The call for submissions to volume 18 of the journal closed on 9 November 2018. The call for submissions to volume 19 of the journal will open in August 2019.

Submission Guidelines

Articles relating to domestic, European and international law are considered, provided that they are relevant in an Irish context. An annual prize, chosen by our Judge-in-Residence, is awarded for the best article. A separate prize is awarded by the Law Society of Ireland for the best article submitted by a trainee solicitor.

The house style of the Journal is OSCOLA Ireland, which can be accessed here in full and here as a quick reference guide.

The following guidelines apply to submissions:

  • Articles should be between approximately 5,000 and 15,000 words.
  • The article must not have been published elsewhere, although may be a thesis which is bound and catalogued in a university library.
  • Articles may be on any legal topic of interest to the author.
  • We particularly welcome submissions from trainee solicitors and pupil barristers, PhD students and early career academics.

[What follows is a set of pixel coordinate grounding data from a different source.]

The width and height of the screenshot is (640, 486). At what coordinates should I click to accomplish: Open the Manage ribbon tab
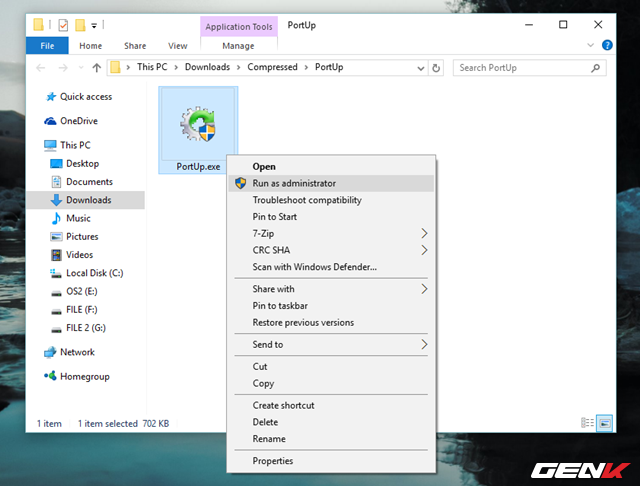pyautogui.click(x=236, y=45)
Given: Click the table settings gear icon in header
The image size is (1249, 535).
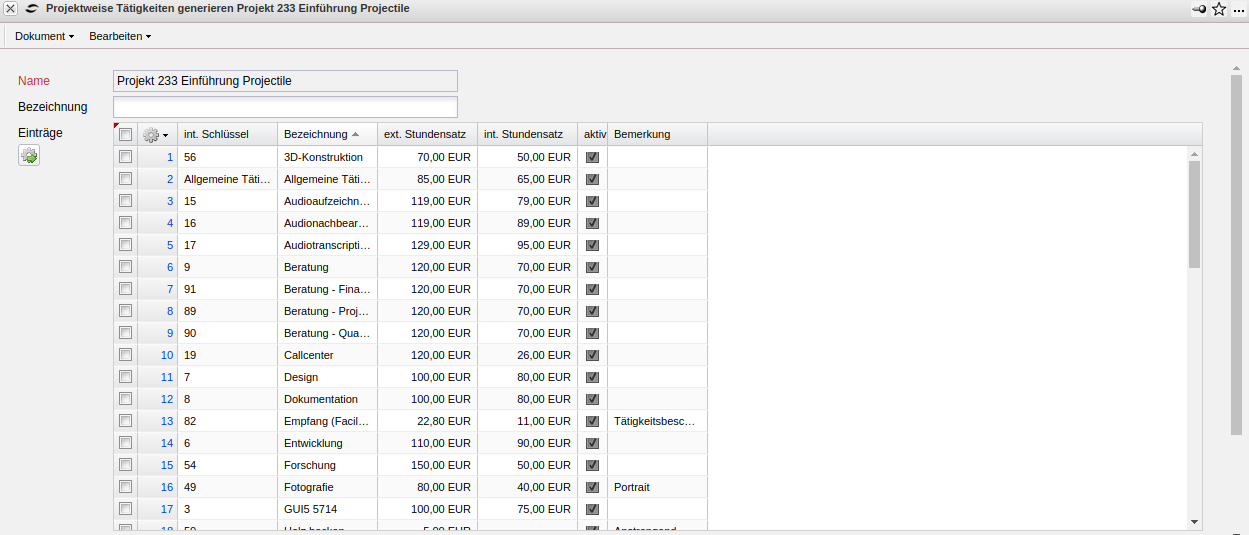Looking at the screenshot, I should [152, 135].
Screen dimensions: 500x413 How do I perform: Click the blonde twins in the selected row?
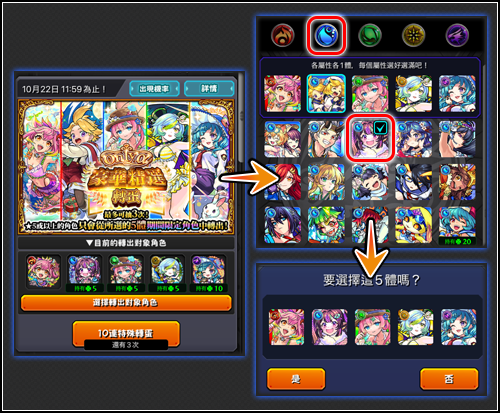pyautogui.click(x=326, y=93)
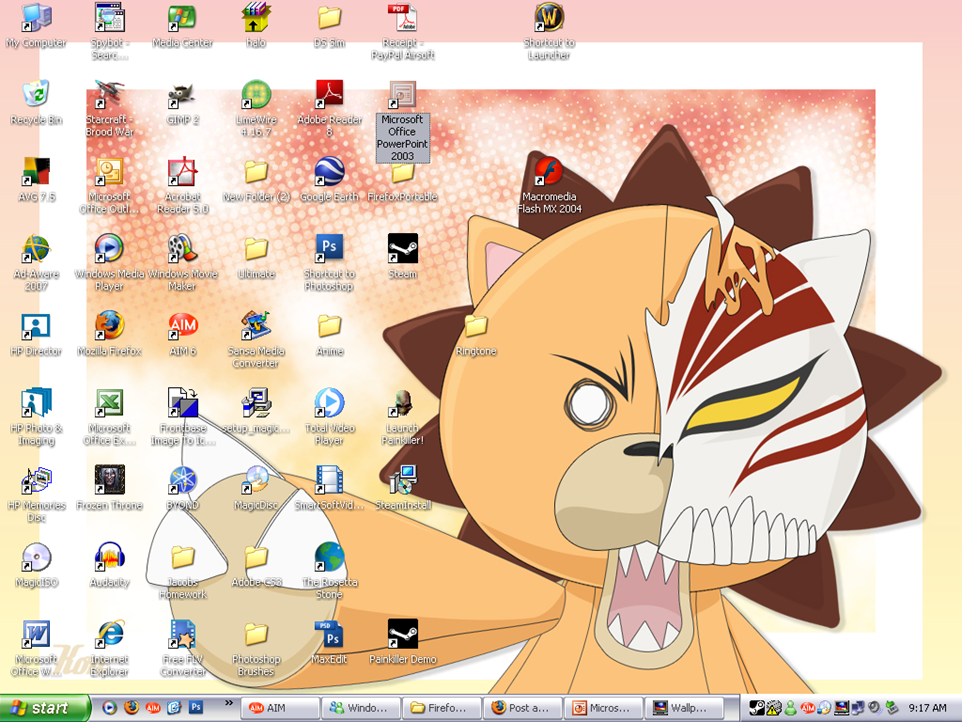Open Steam from the system tray
The height and width of the screenshot is (722, 962).
click(x=756, y=709)
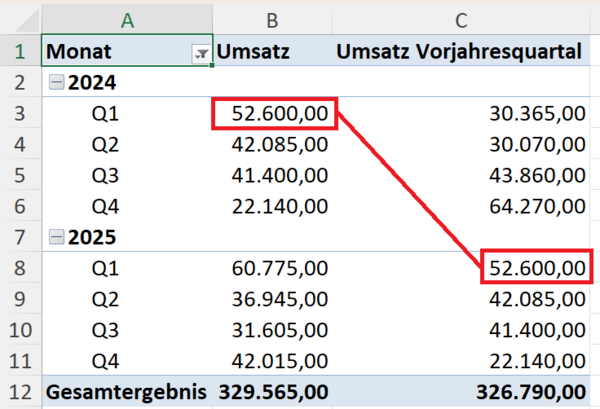Select highlighted cell 52.600,00 in column C

(x=535, y=268)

Articles should be submitted in Word format to:

editor@hibernianlawjournal.com

Tips for Authors

A good article:

  • analyses and critiques the law;
  • offers a different perspective on the law;
  • speculates on the future development of the law;
  • deals with issues which may have been ignored or unappreciated in the past;
  • deals with a discrete legal question and does not try and deal with too many issues;
  • presents a coherent and well thought through argument; and
  • is well written and well structured.

The most common reasons for submissions being rejected are:

  • authors submit an entire undergraduate, LLM or PhD thesis without modifying the piece to make it suitable for publication as a journal article;
  • articles describe and summarise the law but do not analyse or critique the law;
  • articles focus on the politics or policy surrounding an issue without sufficiently analysing the law;
  • articles are not up to date or show a lack of understanding of the law as it currently stands;
  • authors do not demonstrate a sufficient understanding of the academic literature on the topic they are writing about; and
  • articles are poorly written and poorly structured.

Case Notes

The call for case note submissions to volume 18 of the Journal closed on 1 February 2019

Case NOTE (1)-1Guidelines                                

Case notes of 2,000-4,000 words were sought on any recent seminal judgment by the Irish courts, the EU courts or the European Court of Human Rights.

In addition to publication in the Journal, a prize of €300 is awarded for the best case note.

Judgments of other common law jurisdictions and international tribunals are considered provided that they are comparatively relevant in an Irish context.

Case notes should critically analyse a judgment in terms of, where relevant, its legal background, persuasiveness of argument, comparative context, internal consistency, novelty, policy considerations and/or potential future developments and ramifications (etc.).

 

The Journal reserves the right not to award the advertised prize in the event that the submissions received are not of a publishable standard.